### Brano fornito

------------------------------------

Amnesty: “La UE sospenda accordo, la Turchia viola i diritti umani”

ROMA – L’Unione Europea deve sospendere immediatamente l’applicazione dell’accordo con Ankara firmato il 18 marzo scorso che prevede il ritorno dei richiedenti asilo in Turchia, falsamente considerato “sicuro” per i rifugiati. 

È quanto ha sollecitato oggi Amnesty International, pubblicando un documento intitolato “Nessun rifugio sicuro: richiedenti asilo e rifugiati privati di protezione effettiva in Turchia”. Il documento denuncia l’inadeguatezza del sistema d’asilo della Turchia e le difficoltà cui vanno incontro i rifugiati fatti rientrare nel paese: due ragioni che hanno spinto Amnesty International a parlare di un comportamento illegale e privo di scrupoli da parte dell’Ue. Il sistema d’asilo della Turchia è messo a dura prova dalla presenza di oltre tre milioni di richiedenti asilo e rifugiati. I richiedenti asilo vanno incontro ad anni di attesa prima che il loro caso venga esaminato. In quel periodo, l’assistenza per trovare un riparo e un sostentamento è scarsa, se non nulla, col risultato che bambini anche di nove anni sono costretti a lavorare per mantenere la famiglia. “L’accordo tra Ue e Turchia è irresponsabile e illegale. Le ricerche di Amnesty International dimostrano che l’idea che la Turchia sia in grado di rispettare i diritti umani e di soddisfare le necessità di oltre tre milioni di richiedenti asilo e rifugiati è una mera finzione – ha dichiarato John Dalhuisen, direttore del programma Europa e Asia centrale di Amnesty International – Nei suoi incessanti tentativi di impedire gli ingressi irregolari in Europa, l’Ue si è ostinata a rappresentare quanto sta accadendo in Turchia in modo del tutto diverso. È probabile che il nuovo sistema d’asilo, nel paese che ospita il più ampio numero di rifugiati al mondo, farà fatica a funzionare. Se da un lato è importante sostenere e incoraggiare la Turchia a dotarsi di un sistema d’asilo perfettamente funzionante, l’Unione Europea non può comportarsi come se quel sistema fosse già in vigore”.

------------------------------------

### Breve esercizio 1
Restituisci parola per parola la parte del brano sull'accordo UE-Turchia che va da "ROMA – L’Unione" fino a "per i rifugiati.".
Il brano sull'accordo UE-Turchia e l'elenco sono materiali separati.

### Materiale di partenza

------------------------------------

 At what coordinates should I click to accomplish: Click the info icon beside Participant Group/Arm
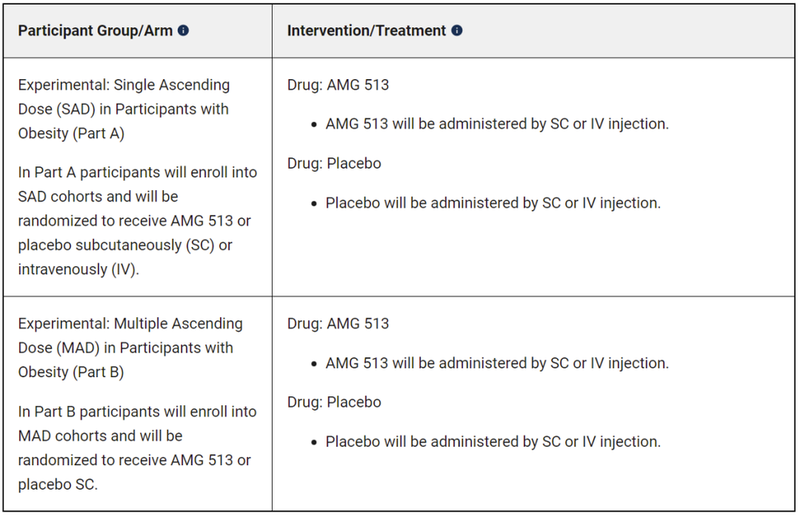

------------------------------------

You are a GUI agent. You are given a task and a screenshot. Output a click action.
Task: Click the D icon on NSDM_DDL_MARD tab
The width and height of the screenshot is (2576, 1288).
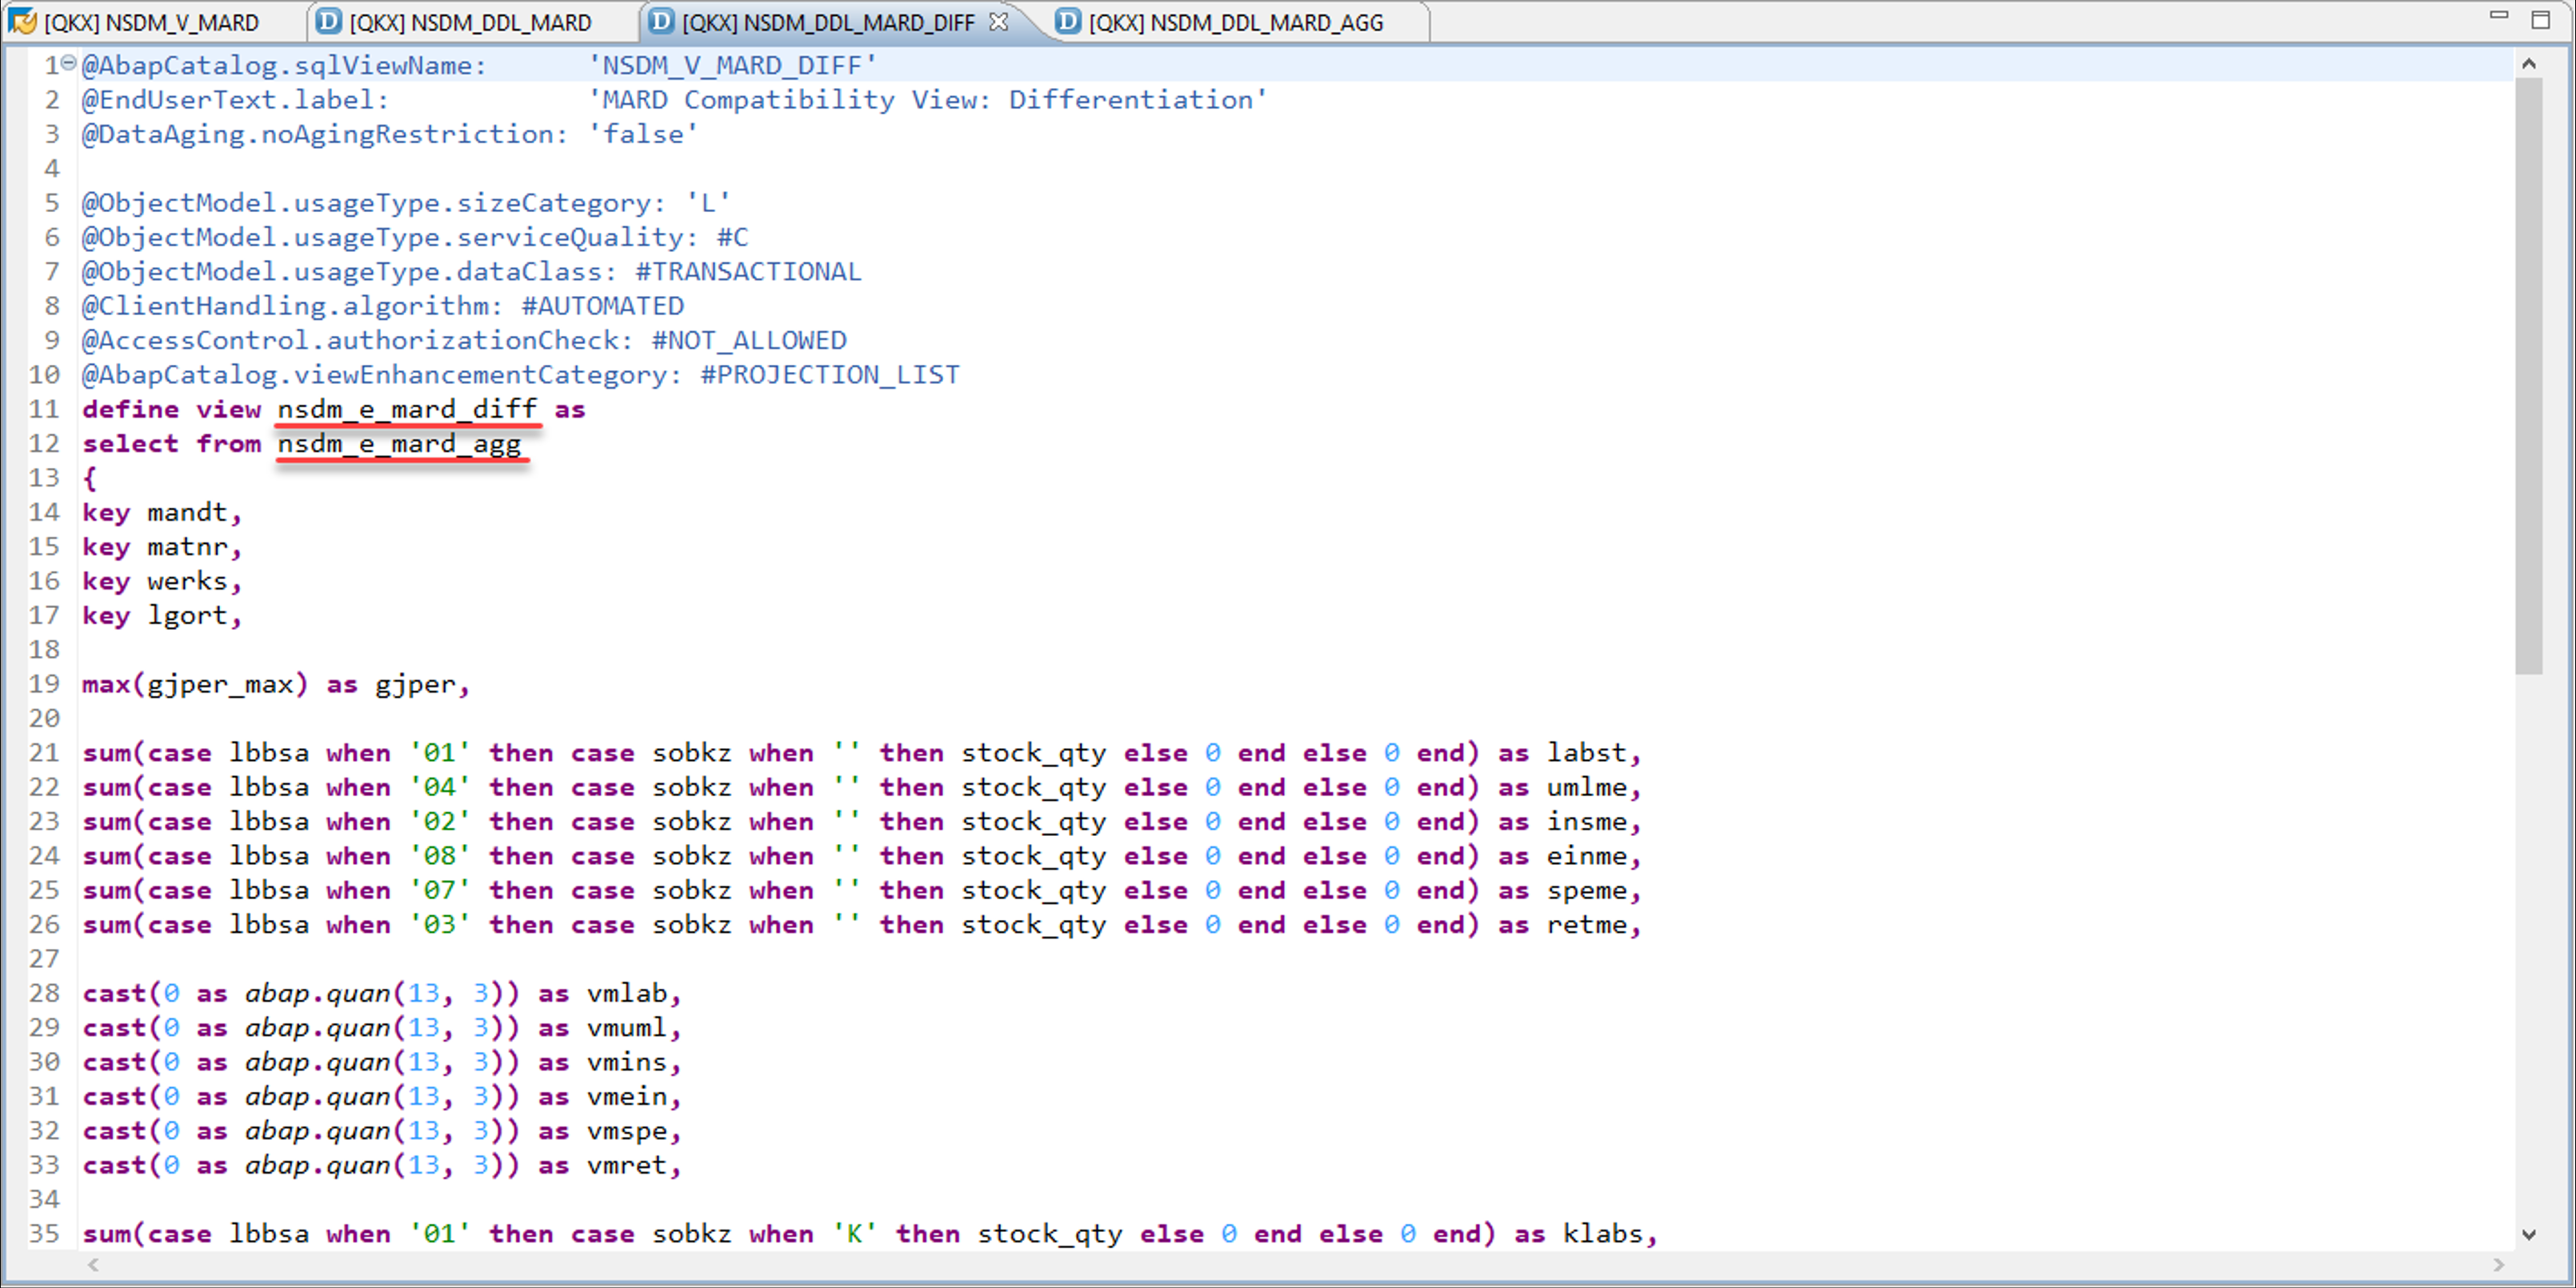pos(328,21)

------------------------------------

### Breve esercizio 2
Nell'elenco, sostituisci "screenshot" con "image" in tutte le righe da quella che contiene "You are a GUI" fino a quella che contiene "pos(328,21)", estremi compresi, lasciando invariato tutto il resto. Restituisci, per favore, soltanto queste righe, senza le immagini.

### Risultato 1
ROMA – L’Unione Europea deve sospendere immediatamente l’applicazione dell’accordo con Ankara firmato il 18 marzo scorso che prevede il ritorno dei richiedenti asilo in Turchia, falsamente considerato “sicuro” per i rifugiati.

### Risultato 2
You are a GUI agent. You are given a task and a image. Output a click action.
Task: Click the D icon on NSDM_DDL_MARD tab
The width and height of the image is (2576, 1288).
pos(328,21)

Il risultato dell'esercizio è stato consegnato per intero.